> [WHAT YOU WILL DO] Every line below from the one containing "Click the MD" through the one containing "This screenshot has height=561, width=1018." must be transcribed exactly. Omit all lines outside that stretch.

*** Opening PROVIDED INFORMATION ***

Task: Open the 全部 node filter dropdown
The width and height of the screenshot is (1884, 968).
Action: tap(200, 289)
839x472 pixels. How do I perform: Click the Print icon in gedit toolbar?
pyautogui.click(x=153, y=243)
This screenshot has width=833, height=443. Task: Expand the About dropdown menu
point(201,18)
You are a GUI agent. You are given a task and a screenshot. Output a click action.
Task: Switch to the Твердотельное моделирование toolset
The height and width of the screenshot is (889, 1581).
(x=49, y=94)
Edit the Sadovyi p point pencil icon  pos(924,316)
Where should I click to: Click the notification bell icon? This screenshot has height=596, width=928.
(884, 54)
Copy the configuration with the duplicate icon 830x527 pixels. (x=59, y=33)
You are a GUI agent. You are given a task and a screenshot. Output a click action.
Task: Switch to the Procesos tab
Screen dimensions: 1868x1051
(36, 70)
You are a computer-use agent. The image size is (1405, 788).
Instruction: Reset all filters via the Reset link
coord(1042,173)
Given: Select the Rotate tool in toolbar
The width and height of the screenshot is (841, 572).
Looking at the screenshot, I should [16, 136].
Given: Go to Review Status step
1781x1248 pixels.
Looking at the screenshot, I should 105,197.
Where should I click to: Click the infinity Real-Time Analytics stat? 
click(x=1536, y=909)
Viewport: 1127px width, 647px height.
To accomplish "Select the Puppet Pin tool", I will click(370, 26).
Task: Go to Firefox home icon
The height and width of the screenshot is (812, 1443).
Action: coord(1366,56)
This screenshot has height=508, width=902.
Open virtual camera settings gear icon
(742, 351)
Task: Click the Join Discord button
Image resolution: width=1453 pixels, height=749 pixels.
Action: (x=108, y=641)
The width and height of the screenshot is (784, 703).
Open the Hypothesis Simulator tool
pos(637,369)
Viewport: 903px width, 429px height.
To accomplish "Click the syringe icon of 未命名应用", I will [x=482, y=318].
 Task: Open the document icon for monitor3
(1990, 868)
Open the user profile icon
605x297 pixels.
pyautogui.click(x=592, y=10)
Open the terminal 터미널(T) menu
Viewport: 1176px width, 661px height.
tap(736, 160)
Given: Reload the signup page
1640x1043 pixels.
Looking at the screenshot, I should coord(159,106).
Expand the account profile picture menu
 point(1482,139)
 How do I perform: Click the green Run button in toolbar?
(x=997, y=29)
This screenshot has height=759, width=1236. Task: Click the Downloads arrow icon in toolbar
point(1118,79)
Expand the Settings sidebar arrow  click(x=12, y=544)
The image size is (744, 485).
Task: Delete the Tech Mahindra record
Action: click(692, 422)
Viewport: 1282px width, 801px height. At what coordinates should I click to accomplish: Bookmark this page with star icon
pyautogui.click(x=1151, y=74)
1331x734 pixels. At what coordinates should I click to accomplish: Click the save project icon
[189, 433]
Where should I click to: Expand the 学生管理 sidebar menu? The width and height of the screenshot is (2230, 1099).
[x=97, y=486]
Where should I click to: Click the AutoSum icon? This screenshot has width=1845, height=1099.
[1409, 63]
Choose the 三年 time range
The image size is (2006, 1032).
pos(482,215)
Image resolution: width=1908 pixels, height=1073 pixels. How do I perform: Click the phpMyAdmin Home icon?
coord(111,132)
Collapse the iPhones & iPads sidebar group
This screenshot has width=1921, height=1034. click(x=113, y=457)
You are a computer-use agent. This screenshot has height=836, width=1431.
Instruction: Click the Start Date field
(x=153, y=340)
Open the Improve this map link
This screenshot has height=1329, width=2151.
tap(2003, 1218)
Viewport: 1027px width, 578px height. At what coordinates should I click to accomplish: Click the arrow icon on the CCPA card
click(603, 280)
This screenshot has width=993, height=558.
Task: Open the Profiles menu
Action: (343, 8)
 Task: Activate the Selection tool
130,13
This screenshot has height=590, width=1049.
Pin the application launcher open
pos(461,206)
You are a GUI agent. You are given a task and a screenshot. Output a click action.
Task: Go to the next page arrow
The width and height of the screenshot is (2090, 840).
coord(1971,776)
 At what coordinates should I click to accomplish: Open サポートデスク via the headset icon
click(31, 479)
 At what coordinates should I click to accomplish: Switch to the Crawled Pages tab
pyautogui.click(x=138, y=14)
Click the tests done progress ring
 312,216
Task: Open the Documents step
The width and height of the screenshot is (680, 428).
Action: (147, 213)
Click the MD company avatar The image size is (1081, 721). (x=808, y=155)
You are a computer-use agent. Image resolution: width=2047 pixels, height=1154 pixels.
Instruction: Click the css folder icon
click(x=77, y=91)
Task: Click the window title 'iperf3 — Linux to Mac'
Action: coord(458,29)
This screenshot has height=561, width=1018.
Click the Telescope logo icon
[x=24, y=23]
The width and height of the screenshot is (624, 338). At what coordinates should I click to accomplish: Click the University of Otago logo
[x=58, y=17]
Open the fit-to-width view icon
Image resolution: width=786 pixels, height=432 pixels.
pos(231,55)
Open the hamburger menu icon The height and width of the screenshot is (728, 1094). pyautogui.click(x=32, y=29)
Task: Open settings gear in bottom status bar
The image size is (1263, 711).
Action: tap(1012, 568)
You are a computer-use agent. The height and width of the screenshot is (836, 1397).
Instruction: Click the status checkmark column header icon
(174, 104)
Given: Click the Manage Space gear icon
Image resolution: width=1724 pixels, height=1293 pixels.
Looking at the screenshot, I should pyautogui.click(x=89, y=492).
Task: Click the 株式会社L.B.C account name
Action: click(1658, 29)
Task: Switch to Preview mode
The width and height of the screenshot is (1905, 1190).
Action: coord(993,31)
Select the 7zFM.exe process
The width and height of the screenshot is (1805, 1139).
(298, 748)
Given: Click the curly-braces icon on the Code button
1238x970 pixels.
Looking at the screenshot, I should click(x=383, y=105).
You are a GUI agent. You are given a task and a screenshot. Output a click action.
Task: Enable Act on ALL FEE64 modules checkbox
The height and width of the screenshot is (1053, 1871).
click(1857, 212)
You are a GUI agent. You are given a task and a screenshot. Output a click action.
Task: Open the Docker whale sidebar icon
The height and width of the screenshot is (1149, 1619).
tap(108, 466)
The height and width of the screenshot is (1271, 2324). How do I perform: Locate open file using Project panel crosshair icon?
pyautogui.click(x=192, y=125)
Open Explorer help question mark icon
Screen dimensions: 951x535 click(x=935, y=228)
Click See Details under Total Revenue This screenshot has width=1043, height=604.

*** Closing PROVIDED INFORMATION ***

> [SOLUTION FOR THIS TASK]
Click the MD company avatar The image size is (1081, 721). (x=808, y=155)
You are a computer-use agent. Image resolution: width=2047 pixels, height=1154 pixels.
Instruction: Click the css folder icon
click(x=77, y=91)
Task: Click the window title 'iperf3 — Linux to Mac'
Action: coord(458,29)
This screenshot has height=561, width=1018.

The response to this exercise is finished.